## Requirements
Change every occurrence of "Given" to "Request" in the listing below, and keep all other lines as they are.

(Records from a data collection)
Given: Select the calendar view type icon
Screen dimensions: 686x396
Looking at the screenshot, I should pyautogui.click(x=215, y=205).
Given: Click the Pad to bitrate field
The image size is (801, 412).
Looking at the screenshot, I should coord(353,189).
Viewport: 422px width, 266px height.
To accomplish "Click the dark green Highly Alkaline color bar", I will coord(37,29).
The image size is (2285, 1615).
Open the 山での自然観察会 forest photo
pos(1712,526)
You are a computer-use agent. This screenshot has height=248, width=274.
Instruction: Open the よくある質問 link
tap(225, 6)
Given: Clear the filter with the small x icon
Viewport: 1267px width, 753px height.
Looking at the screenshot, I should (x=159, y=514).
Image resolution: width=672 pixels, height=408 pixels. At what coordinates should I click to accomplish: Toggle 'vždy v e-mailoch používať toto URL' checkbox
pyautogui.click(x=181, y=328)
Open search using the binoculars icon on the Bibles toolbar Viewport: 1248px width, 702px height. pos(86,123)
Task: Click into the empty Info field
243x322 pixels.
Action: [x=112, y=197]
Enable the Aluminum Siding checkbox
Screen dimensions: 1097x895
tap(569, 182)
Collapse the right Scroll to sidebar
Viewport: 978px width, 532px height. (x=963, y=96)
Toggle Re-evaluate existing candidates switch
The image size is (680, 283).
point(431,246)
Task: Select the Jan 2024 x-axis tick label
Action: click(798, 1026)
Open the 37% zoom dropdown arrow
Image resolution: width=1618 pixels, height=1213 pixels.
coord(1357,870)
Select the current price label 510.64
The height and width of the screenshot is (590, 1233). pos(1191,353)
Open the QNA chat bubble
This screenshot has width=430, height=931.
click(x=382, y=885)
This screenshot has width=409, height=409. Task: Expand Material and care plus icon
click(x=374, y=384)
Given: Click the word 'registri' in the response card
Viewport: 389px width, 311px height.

## Correct answer
Request: Select the calendar view type icon
Screen dimensions: 686x396
Looking at the screenshot, I should pyautogui.click(x=215, y=205).
Request: Click the Pad to bitrate field
The image size is (801, 412).
Looking at the screenshot, I should coord(353,189).
Viewport: 422px width, 266px height.
To accomplish "Click the dark green Highly Alkaline color bar", I will coord(37,29).
The image size is (2285, 1615).
Open the 山での自然観察会 forest photo
pos(1712,526)
You are a computer-use agent. This screenshot has height=248, width=274.
Instruction: Open the よくある質問 link
tap(225, 6)
Request: Clear the filter with the small x icon
Viewport: 1267px width, 753px height.
Looking at the screenshot, I should (x=159, y=514).
Image resolution: width=672 pixels, height=408 pixels. At what coordinates should I click to accomplish: Toggle 'vždy v e-mailoch používať toto URL' checkbox
pyautogui.click(x=181, y=328)
Open search using the binoculars icon on the Bibles toolbar Viewport: 1248px width, 702px height. pos(86,123)
Task: Click into the empty Info field
243x322 pixels.
Action: [x=112, y=197]
Enable the Aluminum Siding checkbox
Screen dimensions: 1097x895
tap(569, 182)
Collapse the right Scroll to sidebar
Viewport: 978px width, 532px height. (x=963, y=96)
Toggle Re-evaluate existing candidates switch
The image size is (680, 283).
point(431,246)
Task: Select the Jan 2024 x-axis tick label
Action: click(798, 1026)
Open the 37% zoom dropdown arrow
Image resolution: width=1618 pixels, height=1213 pixels.
coord(1357,870)
Select the current price label 510.64
The height and width of the screenshot is (590, 1233). pos(1191,353)
Open the QNA chat bubble
This screenshot has width=430, height=931.
click(x=382, y=885)
This screenshot has width=409, height=409. Task: Expand Material and care plus icon
click(x=374, y=384)
Request: Click the word 'registri' in the response card
Viewport: 389px width, 311px height.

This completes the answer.